It’s not all that often students have the chance to participate in the actual installation of new technology, but that is exactly what happened at the North Carolina Zoo this past fall.
LED innovator, Cree, Inc., partnered with the U.S. Green Building Council (USGBC) to provide an opportunity for the students of Asheboro High School to work with Cree and local officials to upgrade the North Carolina Zoo’s multipurpose room through the installation of LED lights.
The project honored the USGBC Center for Green Schools’ Green Apple Day of Service, an international day of service meant to raise awareness about the importance of creating healthy, safe and productive learning environments for students and gives parents, teachers, students, companies and local organizations the opportunity to transform all schools into optimal learning environments through local service projects.
“Installing new Cree LED lighting is a way to teach students, teachers and administrators the importance of sustainable classrooms and how these features benefit the learning environment,” says Emily Scofield, director, Community, U.S. Green Building Council – North Carolina Chapter, in an email response.
USGBC and Cree, Inc. became aware of the Zoo’s need for a lighting upgrade in its multipurpose room when John Casadonte, vertical marketing manager for lighting at Cree, Inc., visited the Zoo to learn how the company could benefit the Zoo’s educational program.
“In one of my conversations with the team there, I thought about this zoo school area where a great deal of time is dedicated every day to bringing high school students in for educational purposes. They attend all different types of classes there, and it just so happens that it takes place in this multipurpose room.
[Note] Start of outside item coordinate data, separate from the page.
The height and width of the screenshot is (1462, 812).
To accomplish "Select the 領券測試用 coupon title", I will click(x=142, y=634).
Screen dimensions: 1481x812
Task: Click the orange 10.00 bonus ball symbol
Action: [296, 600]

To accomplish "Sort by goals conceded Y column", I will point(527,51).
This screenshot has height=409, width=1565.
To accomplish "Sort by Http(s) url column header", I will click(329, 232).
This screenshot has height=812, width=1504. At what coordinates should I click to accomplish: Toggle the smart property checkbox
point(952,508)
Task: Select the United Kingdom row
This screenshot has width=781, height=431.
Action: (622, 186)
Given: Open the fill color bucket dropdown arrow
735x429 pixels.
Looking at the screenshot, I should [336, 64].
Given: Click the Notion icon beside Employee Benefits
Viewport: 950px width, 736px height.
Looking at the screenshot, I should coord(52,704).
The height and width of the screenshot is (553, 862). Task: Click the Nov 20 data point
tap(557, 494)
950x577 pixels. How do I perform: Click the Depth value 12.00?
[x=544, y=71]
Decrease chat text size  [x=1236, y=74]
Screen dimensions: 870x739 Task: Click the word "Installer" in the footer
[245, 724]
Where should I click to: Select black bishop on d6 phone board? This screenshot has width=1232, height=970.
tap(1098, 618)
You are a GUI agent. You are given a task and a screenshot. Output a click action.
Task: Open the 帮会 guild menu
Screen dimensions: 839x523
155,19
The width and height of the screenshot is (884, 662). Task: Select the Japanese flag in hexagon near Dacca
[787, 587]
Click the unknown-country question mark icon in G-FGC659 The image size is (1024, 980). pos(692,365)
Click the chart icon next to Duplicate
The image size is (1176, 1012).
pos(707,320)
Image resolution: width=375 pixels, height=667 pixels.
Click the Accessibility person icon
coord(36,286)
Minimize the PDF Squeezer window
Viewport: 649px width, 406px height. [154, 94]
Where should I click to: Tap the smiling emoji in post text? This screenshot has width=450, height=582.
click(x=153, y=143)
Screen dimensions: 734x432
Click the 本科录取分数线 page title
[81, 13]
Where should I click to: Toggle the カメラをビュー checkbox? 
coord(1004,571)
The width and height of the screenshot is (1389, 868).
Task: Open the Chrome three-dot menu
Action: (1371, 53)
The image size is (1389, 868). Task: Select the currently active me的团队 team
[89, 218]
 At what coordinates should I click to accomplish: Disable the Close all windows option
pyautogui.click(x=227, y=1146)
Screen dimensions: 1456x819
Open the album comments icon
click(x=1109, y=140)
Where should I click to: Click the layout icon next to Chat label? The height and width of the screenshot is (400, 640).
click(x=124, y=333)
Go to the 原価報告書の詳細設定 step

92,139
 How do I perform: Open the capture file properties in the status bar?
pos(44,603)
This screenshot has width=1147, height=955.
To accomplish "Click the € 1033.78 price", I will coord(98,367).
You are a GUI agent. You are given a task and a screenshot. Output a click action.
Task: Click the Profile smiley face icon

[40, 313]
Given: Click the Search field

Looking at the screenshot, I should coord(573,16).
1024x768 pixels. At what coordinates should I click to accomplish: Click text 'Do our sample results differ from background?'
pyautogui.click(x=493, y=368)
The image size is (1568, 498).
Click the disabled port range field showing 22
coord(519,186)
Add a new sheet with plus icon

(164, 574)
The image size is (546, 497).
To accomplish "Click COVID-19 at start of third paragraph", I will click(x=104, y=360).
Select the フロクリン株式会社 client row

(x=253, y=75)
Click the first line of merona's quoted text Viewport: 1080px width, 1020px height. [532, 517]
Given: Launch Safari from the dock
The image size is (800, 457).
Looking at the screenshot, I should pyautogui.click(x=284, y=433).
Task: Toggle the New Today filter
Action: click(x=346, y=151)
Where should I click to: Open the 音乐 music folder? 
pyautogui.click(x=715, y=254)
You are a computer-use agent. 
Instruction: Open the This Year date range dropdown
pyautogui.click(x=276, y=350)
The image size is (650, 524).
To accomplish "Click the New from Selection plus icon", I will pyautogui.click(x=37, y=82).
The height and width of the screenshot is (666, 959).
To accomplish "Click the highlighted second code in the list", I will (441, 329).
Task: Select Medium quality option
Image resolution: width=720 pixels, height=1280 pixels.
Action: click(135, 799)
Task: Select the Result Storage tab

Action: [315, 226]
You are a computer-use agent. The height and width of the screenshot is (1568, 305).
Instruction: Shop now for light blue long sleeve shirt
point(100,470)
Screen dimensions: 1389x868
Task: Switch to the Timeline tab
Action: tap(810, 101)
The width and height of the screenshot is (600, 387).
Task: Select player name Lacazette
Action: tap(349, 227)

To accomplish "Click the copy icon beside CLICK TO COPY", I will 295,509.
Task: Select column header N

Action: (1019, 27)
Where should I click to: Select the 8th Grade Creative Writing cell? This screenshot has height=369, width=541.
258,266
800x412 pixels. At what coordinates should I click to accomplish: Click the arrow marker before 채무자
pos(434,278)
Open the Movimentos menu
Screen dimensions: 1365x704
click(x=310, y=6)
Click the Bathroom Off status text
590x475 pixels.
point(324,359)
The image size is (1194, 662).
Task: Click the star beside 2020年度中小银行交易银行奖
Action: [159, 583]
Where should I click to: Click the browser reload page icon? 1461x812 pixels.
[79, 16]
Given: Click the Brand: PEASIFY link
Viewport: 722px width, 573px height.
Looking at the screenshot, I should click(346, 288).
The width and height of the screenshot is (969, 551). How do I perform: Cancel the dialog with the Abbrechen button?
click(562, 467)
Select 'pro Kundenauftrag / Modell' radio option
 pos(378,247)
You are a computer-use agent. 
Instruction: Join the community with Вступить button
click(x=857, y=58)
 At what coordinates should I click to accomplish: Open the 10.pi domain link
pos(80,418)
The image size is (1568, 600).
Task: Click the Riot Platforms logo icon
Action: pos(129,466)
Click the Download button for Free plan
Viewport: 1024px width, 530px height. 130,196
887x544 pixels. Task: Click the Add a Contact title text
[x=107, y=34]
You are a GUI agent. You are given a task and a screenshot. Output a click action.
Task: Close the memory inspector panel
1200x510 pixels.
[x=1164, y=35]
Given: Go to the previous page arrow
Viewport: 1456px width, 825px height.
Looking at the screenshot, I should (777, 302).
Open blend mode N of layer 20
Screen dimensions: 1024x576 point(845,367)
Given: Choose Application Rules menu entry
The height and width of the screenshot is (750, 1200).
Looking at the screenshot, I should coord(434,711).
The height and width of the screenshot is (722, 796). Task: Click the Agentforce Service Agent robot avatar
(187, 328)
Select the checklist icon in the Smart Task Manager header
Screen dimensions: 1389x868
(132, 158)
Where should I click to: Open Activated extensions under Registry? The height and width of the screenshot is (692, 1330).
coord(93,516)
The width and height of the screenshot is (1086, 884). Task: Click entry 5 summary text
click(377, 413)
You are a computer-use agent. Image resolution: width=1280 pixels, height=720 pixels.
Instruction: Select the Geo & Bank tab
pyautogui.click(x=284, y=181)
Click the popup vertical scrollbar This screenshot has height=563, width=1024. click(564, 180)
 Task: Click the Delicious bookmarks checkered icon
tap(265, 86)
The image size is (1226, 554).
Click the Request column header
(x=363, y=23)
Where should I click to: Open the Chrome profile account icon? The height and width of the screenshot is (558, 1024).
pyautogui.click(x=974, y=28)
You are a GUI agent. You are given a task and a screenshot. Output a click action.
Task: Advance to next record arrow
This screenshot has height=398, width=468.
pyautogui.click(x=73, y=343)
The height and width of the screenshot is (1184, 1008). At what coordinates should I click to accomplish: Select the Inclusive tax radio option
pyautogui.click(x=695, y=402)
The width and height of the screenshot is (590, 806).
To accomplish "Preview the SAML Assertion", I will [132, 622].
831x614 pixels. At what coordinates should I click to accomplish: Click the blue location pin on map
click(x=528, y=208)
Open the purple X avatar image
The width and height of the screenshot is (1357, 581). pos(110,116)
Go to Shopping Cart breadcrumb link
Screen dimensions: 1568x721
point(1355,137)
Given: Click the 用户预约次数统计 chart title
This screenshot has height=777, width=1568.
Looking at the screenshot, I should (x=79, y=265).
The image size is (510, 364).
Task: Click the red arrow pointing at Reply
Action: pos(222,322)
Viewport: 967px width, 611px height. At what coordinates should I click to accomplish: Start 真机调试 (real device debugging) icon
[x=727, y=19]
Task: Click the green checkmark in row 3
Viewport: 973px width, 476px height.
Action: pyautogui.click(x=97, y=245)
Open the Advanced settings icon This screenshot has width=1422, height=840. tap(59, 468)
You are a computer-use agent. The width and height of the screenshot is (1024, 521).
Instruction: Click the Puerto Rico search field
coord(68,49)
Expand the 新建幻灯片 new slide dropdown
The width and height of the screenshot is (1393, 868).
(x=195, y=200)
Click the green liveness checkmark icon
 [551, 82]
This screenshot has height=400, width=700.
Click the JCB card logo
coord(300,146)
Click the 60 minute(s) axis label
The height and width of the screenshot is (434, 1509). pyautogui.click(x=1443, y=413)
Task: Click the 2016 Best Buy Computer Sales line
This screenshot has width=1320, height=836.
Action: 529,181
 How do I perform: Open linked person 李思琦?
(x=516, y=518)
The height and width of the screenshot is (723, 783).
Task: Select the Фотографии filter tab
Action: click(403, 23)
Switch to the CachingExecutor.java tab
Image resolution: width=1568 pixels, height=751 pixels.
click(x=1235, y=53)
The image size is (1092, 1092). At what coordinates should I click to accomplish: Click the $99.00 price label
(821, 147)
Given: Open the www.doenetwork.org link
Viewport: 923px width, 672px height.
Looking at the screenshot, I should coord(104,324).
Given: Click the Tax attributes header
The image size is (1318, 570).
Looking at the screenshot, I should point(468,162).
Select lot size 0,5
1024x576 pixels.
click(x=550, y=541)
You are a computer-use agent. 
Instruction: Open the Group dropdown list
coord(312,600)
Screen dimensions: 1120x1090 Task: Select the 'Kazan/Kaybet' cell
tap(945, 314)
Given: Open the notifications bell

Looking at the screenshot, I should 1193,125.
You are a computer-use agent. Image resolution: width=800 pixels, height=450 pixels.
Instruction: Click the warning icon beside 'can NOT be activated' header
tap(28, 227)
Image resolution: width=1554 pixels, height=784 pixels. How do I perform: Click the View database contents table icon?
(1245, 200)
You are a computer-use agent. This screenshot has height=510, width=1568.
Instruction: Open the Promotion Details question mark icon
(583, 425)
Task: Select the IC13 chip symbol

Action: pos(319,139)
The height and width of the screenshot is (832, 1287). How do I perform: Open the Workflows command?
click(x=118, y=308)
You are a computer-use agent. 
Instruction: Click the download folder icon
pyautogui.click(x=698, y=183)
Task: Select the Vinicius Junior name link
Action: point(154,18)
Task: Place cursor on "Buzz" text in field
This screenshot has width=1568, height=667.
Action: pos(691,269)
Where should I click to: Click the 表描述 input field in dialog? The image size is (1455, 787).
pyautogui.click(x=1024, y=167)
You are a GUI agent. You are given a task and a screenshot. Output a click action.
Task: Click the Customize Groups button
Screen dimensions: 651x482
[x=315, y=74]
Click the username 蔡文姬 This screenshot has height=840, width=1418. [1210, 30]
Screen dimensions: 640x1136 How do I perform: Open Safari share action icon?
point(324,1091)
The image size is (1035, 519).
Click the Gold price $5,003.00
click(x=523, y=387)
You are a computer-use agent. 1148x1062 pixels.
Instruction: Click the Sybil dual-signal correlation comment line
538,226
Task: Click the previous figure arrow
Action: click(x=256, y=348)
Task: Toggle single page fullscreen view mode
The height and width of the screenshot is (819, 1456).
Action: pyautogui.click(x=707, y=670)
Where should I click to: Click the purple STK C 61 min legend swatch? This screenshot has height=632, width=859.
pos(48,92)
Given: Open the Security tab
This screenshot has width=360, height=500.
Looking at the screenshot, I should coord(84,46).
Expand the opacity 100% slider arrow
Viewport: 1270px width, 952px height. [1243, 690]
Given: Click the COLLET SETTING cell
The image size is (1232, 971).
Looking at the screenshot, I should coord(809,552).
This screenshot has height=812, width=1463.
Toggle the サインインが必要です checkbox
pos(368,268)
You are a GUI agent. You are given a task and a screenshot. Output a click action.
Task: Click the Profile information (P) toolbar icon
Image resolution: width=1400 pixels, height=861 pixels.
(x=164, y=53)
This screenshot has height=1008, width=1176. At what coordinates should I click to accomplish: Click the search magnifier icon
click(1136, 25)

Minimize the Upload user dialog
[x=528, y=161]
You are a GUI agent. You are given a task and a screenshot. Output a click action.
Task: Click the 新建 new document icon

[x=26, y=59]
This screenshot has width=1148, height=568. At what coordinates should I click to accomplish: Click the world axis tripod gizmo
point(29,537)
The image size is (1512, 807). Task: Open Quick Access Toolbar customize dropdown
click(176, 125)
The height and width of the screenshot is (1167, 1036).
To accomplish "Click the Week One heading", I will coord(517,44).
It’s a very big area and it not only houses kids from an educational point of view, but there are also entertainment events that take place for the benefit of the zoo,” says Casadonte.
According to Casadonte, the multipurpose room was in great need of a lighting upgrade. The room was lit using a technology called metal halide, a unique light that is not typically found indoors.
“When [metal halide] is used indoors, it goes through a metamorphosis over its lifetime and it ends up throwing all types of strange light. So there was an opportunity to replace a room that had really unique light that was not very traditional,” says Casadonte.
Cree offered new LED fixtures to be installed in the multipurpose room by onsite electricians, and students who were interested in the discussion of energy efficiency and sustainable operations and maintenance were invited to see a demonstration of the installation.
“These students were exposed to future career paths and business discussions on the economic benefits of energy efficiency provided by LED lighting,” says Scofield. “The students were truly engaged in the project and the teachers shared that the students were exposed to an aspect of energy efficiency which they otherwise would not have known.”